In the testing stage, the invention uses the remaining data in the data set as the testing set to test the trained network, and generates a probability matrix of a word sequence by the LSTM, wherein the maximum corresponding word in each probability vector in the matrix is the predicted word, and the words are combined together according to the sequence to generate the description sentence.
And finally, converting the image and character information translated by the neural network into voice by adopting scientific communication flying voice synthesis software.
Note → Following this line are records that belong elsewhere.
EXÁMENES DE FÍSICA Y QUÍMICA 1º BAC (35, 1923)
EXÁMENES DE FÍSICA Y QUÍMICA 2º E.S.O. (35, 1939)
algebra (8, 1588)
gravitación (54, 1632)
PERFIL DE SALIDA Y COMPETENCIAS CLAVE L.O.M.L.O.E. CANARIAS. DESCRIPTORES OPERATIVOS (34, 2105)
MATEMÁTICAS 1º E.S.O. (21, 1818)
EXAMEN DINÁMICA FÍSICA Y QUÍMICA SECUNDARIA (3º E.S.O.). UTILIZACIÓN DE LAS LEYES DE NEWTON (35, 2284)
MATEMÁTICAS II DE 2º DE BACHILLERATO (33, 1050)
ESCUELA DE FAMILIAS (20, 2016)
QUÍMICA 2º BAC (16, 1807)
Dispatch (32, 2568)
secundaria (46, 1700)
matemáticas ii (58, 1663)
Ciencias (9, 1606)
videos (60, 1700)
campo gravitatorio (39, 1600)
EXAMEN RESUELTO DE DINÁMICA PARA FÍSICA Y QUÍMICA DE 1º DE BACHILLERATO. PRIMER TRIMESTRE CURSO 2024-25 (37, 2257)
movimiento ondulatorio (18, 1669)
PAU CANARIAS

In the invention, when the blind person enters a strange scene and needs to acquire scene information, the switch can be pressed down to control the camera to take some photos. The photos are sent to the deep neural network in the main control chip in sequence. The trained neural network is used for extracting and translating the features of the pictures, the characters of the scenes contained in the pictures are output after being processed by the neural network, finally the characters are sent to a voice broadcasting system, the characters are converted into voice through voice synthesis software and sent to the blind with limited vision or the blind with vision disorder, and the blind can obtain the information of the environment in real time. The device has the advantages of portability, lightness, low cost, high precision, strong reliability and the like.
The blind person can be helped to quickly know the information of various barriers and objects around the position of the blind person in a voice broadcasting mode under the condition of active selection, the sense richness of the blind person is improved, and the blind person can feel the world like normal people.